What better way to kick off the summer season than to watch a garden flourish? July is the beginning of the abundance of summer that rewards gardeners’ hard work.
The first ‘French Vegetable Garden Cup’ has just been launched by the Landestini Foundation, bringing together teams in over 500 schools aiming to put food and agriculture at the centre of teaching, and as a way to reconnect with life. This great initiative is only a small part of a huge trend of going back to nature, to the ground. This need to go back to basics and to get a handle on our destiny by helping produce part of the goods we need to live, directly where we live, is one of the major changes that has been further accentuated by the pandemic.
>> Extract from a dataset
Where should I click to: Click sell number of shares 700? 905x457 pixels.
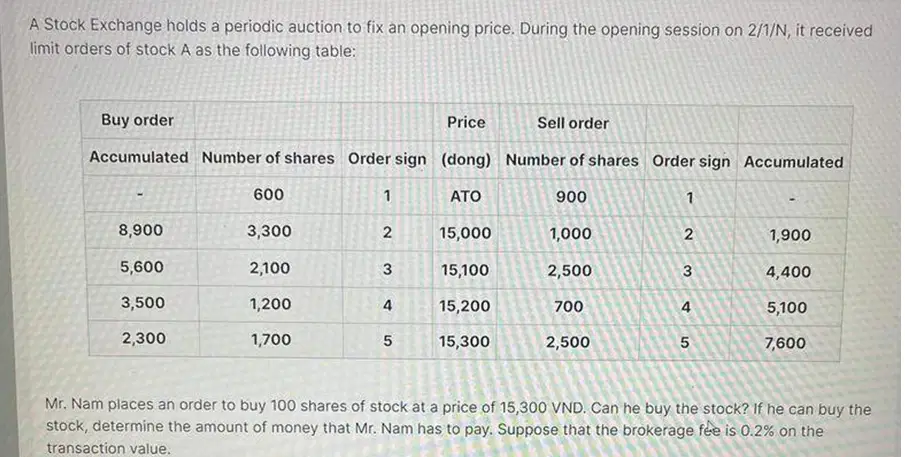(x=569, y=306)
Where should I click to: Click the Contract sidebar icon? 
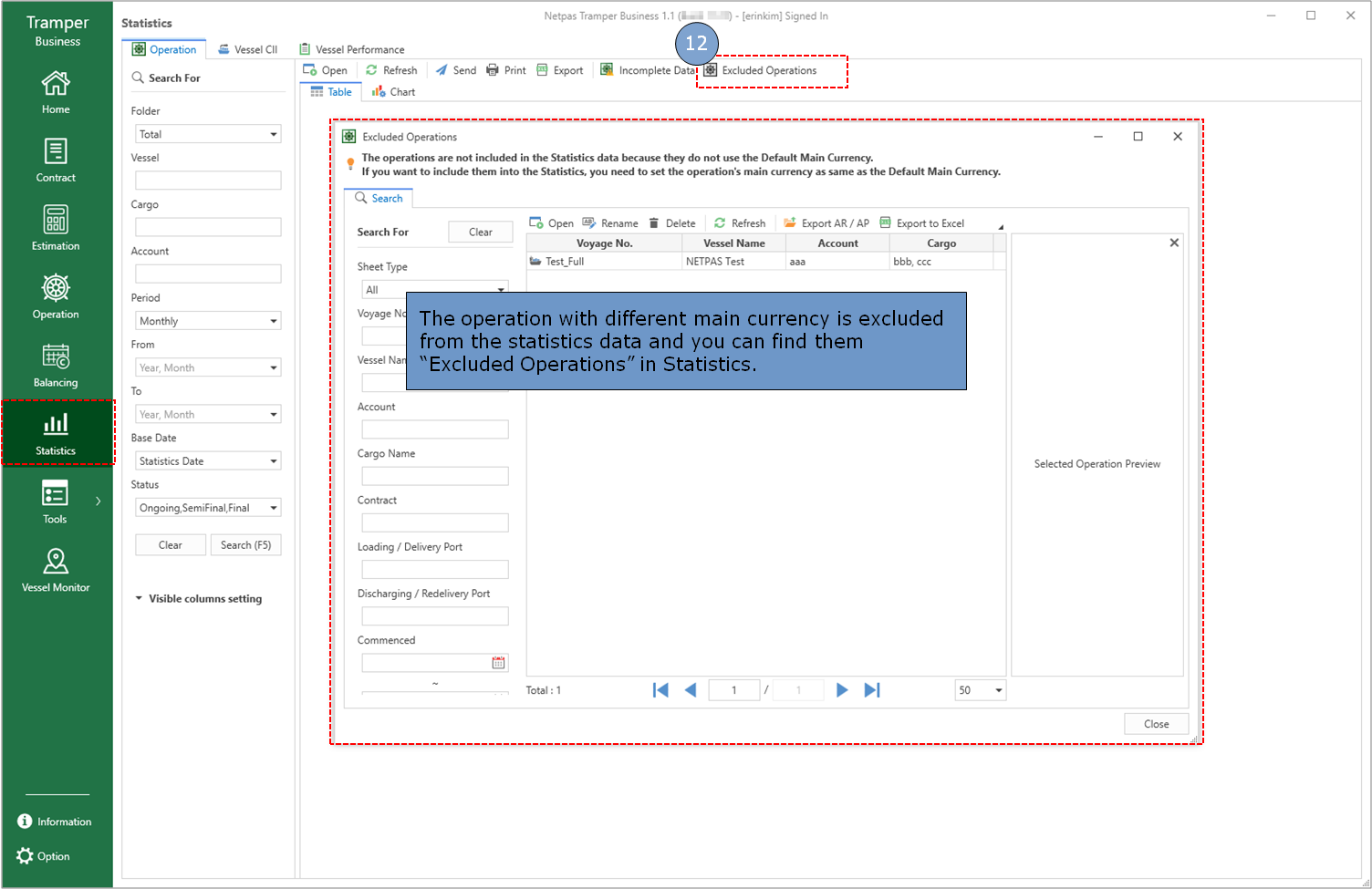[x=56, y=159]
This trend started a few years ago, with cities developing food projects with schools, thinking about the roles they play in agricultural policy and attempting to safeguard arable lands in urban areas. These local production areas are often at the centre of debates and sometimes even opposition to urbanisation projects. The pandemic has accelerated the trend. The restrictions on movement we have all been faced with have changed the way we perceive what is ‘local’ in our environment. I can only imagine that the urban vegetable gardens that have been popping up everywhere in recent years are just the first of many to come. A large number of abandoned lots might yet be de-polluted with vegetation and become fertile land. I recently found out that the primary purpose of workers’ allotments in the North of France was to regenerate soil that had been polluted by mining activity (“Ensemble pour mieux se nourrir” by Frédéric Denhez and Alexis Jenni, domaine du possible, Actes Sud, 2021).
Cities have taken on a new role, ‘garden organisers’ – some have even created their own municipal farm companies. Agriculture has become a major part of remunicipalisation. But the problem of equality of access to these gardens remains. A shared garden can become a powerful way to bring communities together and a melting pot. But the urban agriculture trend can also foster new restrictive ‘communities’ that would make access to a garden just one more form of privilege. This means municipal policies will need to be rolled out, along with methods and practices to ensure true equality of access to producing and consuming high-quality food.
Food, just like energy, is a fundamental need. It is needed for life itself. The approach to community gardens is very similar to that of energy communities, which are also becoming increasingly common throughout Europe. I would love to see a ‘Best Energy Community Cup’ held throughout Europe! Both food and energy are areas that can be very empowering, by offering people an opportunity to grow their own food, to produce their own energy – to have a say in their own destiny. This is why the practices being developed in these two areas can feed into one another, although they may occasionally be in conflict simply due to space considerations. Indeed, land occupancy in urban areas is often a source of tension.
Perhaps the ‘Community Land Trust’ model in Brussels, (and in particular their latest land use co-op initiative, which reuses an existing model in France) which was created to produce affordable housing, based on the principle that land is a shared asset, could be explored further to help cities control land use and make it a way to empower the local inhabitants, who could decide which lands would be used for energy production, for growing food, and for housing.